Simpang Empat (ANTARA) - Suara isak tangis perempuan dan bayi terdengar samar dari tenda pengungsian korban gempa Pasaman Barat pada siang itu.

Dari dalam tenda seorang ibu berupaya mendiamkan anaknya yang tak henti menangis.

Rasa pilu itu masih terasa menyelimuti, sang ibu, Parina (48), warga Jorong Simpang Timbo Abu, Nagari Kajai, Kecamatan Talamau, Kabupaten Pasaman Barat, Sumatera Barat.

Dua belas hari lalu tepatnya 25 Februari 2022 daerah itu merupakan lokasi paling parah dan porak poranda diguncang gempa membuat perempuan itu kehilangan rumah dan harta bendanya.

Guncangan gempa magnitudo 6,1 itu mengharuskan ratusan warga lainnya, mengungsi di tanah lapang, yang posisinya dianggap aman dari reruntuhan bangunan dan pepohonan.

Deretan tenda berukuran besar dan kecil berdiri kokoh, untuk ditempati pengungsi.

Parina kini tidak tahu mengadu ke siapa lagi. Rumah yang hancur membuat ia bersama keluarga dan ratusan pengungsi lainnya terpaksa tinggal di tenda darurat.

Ingin rasanya ia pulang, tapi entah kemana. Sementara anaknya butuh tempat berteduh yang layak karena masih ada yang balita berumur empat bulan.

Anak-anaknya, Akira (4 bulan), Sakil (2), Kaisa (6) dan Ilham (10 ) juga terpaksa merasakan tidur di atas tikar merasakan dinginnya malam bersama pengungsi lainnya.

"Kami mau pulang, Pak, tapi kemana. Rumah kami rusak karena gempa," kata Parina lirih.

Sambil menyeka air matanya, ia bercerita kepanikan saat gempa terjadi di pagi Jumat itu.

Teriakan menggema dari semua warga Timbo Abu umumnya. Getaran kuat terasa dan bunyi dentuman terdengar keras saat itu.

Tanah di dekat rumahnya bergetar dan meletup-letup. Diiringi bunyi reruntuhan rumahnya serta bangunan lainnya.

Apa mau dikata, perabot dan isi rumahnya hancur ditimpa reruntuhan bangunan yang bertahun-tahun dihuninya.

Saat gempa melanda, ia masih beruntung bersama anaknya berada di luar rumah.

Saat itu Parina sedang menyuapkan anaknya makan di luar rumah. Hanya bisa mendekap kedua anaknya dan menghindar dari reruntuhan bangunan.

Abu reruntuhan bebatuan menambah kepedihan matanya yang memang sudah pedih melihat bencana yang melanda saat itu.

*BAGIAN DATA:*
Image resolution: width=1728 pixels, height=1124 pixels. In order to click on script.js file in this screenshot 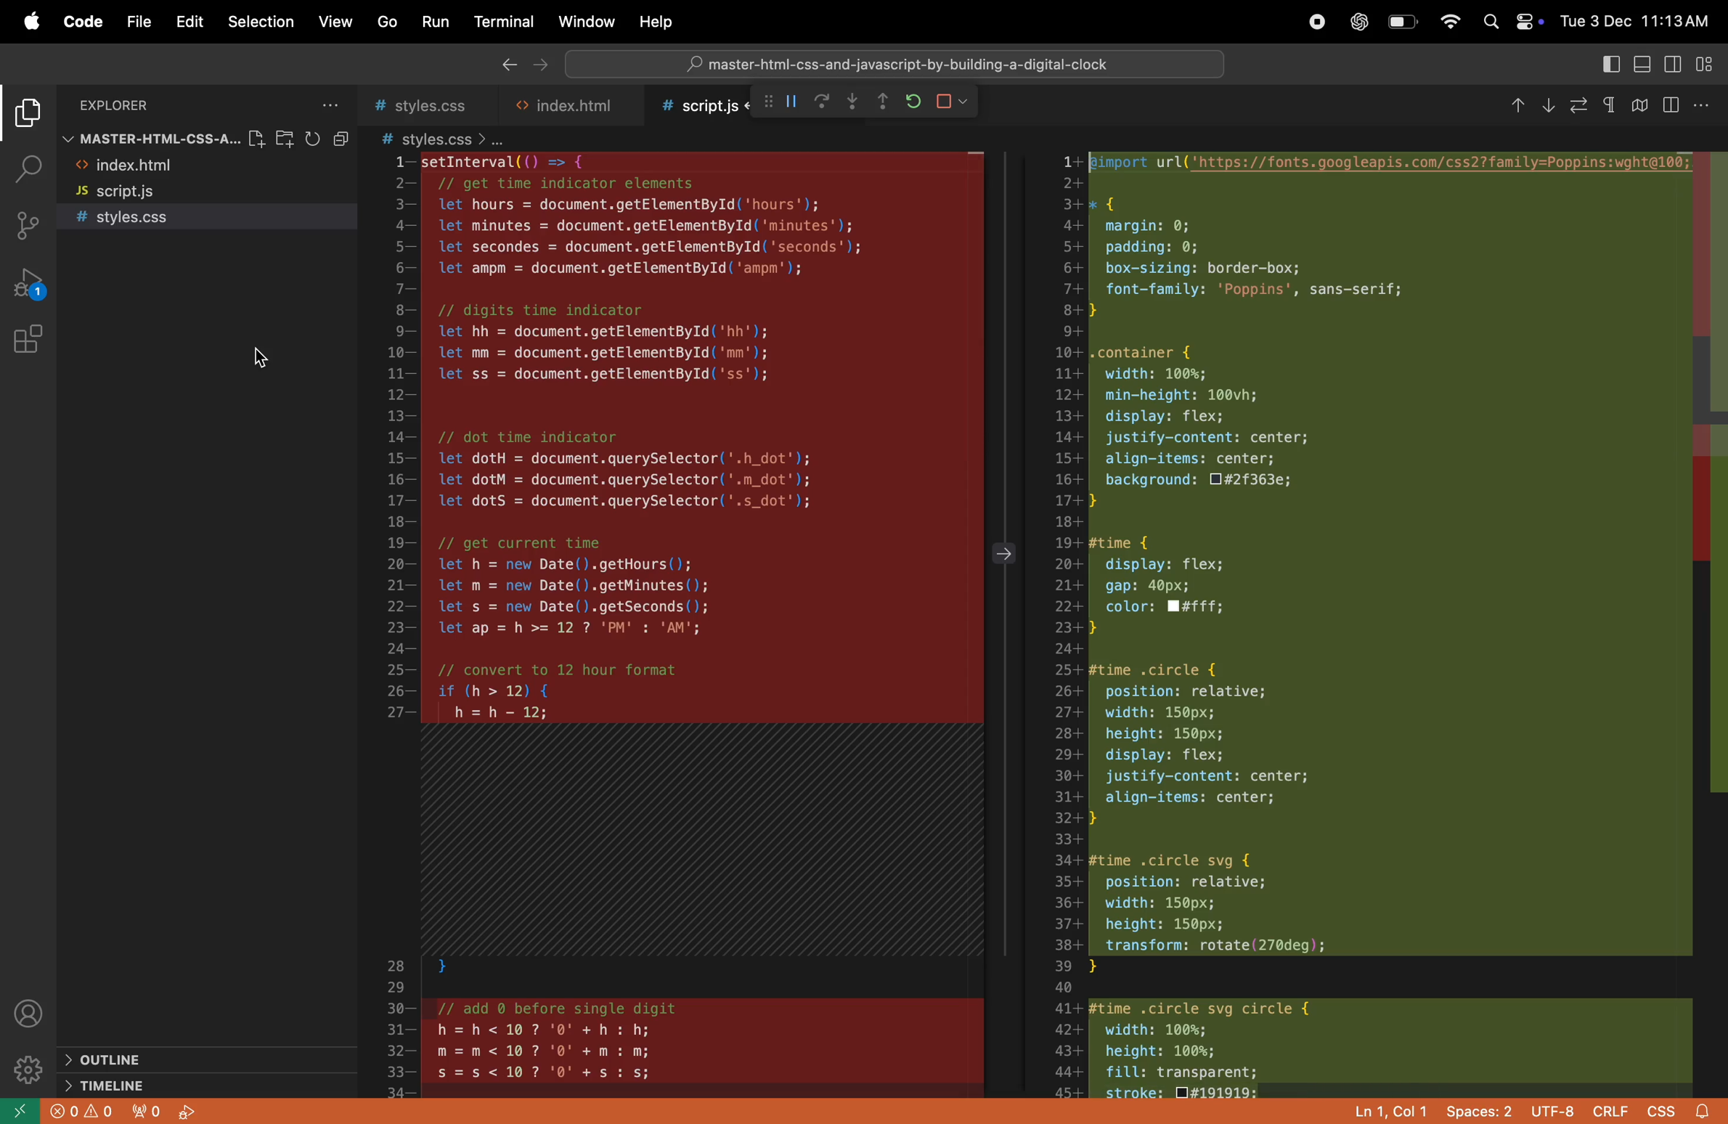, I will do `click(171, 195)`.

*PETUNJUK PENGERJAAN:*
[a] Sebutkan nama semua anak Parina beserta usianya sebagaimana tercantum dalam artikel tentang gempa Pasaman Barat.
[b] Menurut artikel tentang gempa Pasaman Barat, berapakah magnitudo gempa yang mengguncang daerah tempat tinggal Parina?
[c] Berdasarkan artikel tentang gempa Pasaman Barat, jelaskan alasan ratusan warga mengungsi di tanah lapang.
Materi yang tercantum tidak berkaitan dengan artikel tersebut.

*KUMPULAN JAWABAN:*
[a] Akira (4 bulan), Sakil (2), Kaisa (6), dan Ilham (10).

[b] Magnitudo 6,1.

[c] Guncangan gempa magnitudo 6,1 mengharuskan ratusan warga mengungsi. Mereka memilih tanah lapang karena posisinya dianggap aman dari reruntuhan bangunan dan pepohonan.